## Required work
Copy out the lines starting at the one that contains "Describe the element at coordinates (866, 302)" and ending after the one that contains "(1152, 1417).", reproducing them exactly.
Data in this exercise section start
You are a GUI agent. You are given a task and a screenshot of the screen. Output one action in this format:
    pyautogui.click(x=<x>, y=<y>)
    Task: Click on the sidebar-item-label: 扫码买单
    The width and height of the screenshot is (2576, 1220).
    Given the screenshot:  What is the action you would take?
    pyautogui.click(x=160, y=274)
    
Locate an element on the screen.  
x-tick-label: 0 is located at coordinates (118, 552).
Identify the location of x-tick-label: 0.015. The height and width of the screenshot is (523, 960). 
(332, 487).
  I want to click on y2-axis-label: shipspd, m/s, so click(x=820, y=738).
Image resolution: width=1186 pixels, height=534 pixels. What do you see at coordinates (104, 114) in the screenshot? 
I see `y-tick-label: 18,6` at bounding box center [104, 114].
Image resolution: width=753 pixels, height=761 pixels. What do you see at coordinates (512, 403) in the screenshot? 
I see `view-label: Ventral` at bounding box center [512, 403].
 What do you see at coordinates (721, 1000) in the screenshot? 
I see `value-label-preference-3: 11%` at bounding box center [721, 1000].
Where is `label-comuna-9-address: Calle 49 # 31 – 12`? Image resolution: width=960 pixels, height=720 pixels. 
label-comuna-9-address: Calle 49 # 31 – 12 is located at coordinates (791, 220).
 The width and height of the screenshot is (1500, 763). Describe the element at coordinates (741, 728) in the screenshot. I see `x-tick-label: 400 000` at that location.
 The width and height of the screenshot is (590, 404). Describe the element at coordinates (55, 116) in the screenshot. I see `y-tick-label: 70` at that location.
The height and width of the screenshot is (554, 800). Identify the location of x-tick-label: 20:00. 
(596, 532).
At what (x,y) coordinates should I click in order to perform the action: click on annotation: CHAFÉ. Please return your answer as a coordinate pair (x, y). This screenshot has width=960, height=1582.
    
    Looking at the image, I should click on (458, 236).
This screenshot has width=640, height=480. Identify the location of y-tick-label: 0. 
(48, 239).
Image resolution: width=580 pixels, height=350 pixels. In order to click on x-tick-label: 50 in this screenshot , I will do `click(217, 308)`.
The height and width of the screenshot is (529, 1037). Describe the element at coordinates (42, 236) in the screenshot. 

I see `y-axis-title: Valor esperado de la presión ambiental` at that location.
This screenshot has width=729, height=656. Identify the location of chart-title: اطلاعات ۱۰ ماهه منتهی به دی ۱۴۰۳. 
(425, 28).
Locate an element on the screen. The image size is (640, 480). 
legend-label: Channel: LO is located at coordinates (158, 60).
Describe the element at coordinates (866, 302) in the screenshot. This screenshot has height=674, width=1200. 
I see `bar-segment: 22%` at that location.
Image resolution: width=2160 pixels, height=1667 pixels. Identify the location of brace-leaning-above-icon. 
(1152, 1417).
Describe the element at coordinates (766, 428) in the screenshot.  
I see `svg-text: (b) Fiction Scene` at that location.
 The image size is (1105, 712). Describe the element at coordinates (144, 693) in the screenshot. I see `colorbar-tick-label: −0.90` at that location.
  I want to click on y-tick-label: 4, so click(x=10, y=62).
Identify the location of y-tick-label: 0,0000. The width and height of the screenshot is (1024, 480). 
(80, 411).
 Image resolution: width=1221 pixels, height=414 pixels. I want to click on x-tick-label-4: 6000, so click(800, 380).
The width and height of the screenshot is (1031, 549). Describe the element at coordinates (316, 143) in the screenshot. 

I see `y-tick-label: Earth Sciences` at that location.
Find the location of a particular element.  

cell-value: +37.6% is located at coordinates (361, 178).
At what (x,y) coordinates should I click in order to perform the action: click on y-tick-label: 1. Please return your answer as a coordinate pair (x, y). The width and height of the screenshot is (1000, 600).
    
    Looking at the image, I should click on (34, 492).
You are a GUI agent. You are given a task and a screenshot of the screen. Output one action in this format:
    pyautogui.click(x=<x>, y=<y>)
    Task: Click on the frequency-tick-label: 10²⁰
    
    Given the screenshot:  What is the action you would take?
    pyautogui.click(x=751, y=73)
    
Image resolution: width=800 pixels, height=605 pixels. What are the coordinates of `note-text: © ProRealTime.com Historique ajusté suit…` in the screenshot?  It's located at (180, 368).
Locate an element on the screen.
Data in this exercise section end
## Response area
Describe the element at coordinates (866, 302) in the screenshot. This screenshot has height=674, width=1200. 
I see `bar-segment: 22%` at that location.
Image resolution: width=2160 pixels, height=1667 pixels. Identify the location of brace-leaning-above-icon. 
(1152, 1417).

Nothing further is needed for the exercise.